Source data:
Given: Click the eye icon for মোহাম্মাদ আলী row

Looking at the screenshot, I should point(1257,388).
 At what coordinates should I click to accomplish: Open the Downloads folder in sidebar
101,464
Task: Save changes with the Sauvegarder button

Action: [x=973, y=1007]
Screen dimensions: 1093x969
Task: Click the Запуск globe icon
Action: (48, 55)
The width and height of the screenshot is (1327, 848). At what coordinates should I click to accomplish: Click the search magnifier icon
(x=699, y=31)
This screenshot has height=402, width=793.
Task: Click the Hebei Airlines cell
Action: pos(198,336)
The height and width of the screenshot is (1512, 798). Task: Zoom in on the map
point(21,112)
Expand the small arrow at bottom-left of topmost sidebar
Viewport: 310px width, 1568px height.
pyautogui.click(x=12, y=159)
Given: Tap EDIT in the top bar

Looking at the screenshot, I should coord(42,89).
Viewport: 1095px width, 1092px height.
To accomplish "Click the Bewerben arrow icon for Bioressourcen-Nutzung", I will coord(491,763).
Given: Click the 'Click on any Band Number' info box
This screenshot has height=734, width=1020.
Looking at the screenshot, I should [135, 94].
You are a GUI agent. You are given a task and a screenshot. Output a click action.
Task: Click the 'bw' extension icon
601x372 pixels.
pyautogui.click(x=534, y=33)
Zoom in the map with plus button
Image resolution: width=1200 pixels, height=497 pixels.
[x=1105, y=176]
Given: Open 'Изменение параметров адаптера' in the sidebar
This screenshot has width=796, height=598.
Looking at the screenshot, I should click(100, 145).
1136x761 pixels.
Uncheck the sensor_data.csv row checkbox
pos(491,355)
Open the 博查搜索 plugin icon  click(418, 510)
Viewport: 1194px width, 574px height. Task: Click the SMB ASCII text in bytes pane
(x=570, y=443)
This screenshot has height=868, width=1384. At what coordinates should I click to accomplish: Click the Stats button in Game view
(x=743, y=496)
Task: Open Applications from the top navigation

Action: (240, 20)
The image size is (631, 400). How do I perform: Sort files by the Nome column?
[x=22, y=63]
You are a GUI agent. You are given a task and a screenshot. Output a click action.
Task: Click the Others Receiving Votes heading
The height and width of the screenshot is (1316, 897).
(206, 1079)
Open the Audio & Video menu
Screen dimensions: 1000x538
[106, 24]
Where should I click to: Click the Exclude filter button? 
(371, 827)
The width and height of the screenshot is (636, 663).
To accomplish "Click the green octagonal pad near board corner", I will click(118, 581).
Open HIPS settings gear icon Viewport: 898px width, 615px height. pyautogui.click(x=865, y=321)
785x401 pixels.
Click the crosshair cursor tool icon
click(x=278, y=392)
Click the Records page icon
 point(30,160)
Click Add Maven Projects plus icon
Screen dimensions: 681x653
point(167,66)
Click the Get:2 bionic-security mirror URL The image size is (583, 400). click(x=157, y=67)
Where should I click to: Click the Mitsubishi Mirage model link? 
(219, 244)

:: Exercise directions ::
The lines above from the one with "This screenshot has height=868, width=1384." through the one with "The width and height of the screenshot is (636, 663)." are to be duplicated exactly, ends included, with nothing added.

:: Task result ::
This screenshot has height=868, width=1384. At what coordinates should I click to accomplish: Click the Stats button in Game view
(x=743, y=496)
Task: Open Applications from the top navigation

Action: (240, 20)
The image size is (631, 400). How do I perform: Sort files by the Nome column?
[x=22, y=63]
You are a GUI agent. You are given a task and a screenshot. Output a click action.
Task: Click the Others Receiving Votes heading
The height and width of the screenshot is (1316, 897).
(206, 1079)
Open the Audio & Video menu
Screen dimensions: 1000x538
[106, 24]
Where should I click to: Click the Exclude filter button? 
(371, 827)
The width and height of the screenshot is (636, 663).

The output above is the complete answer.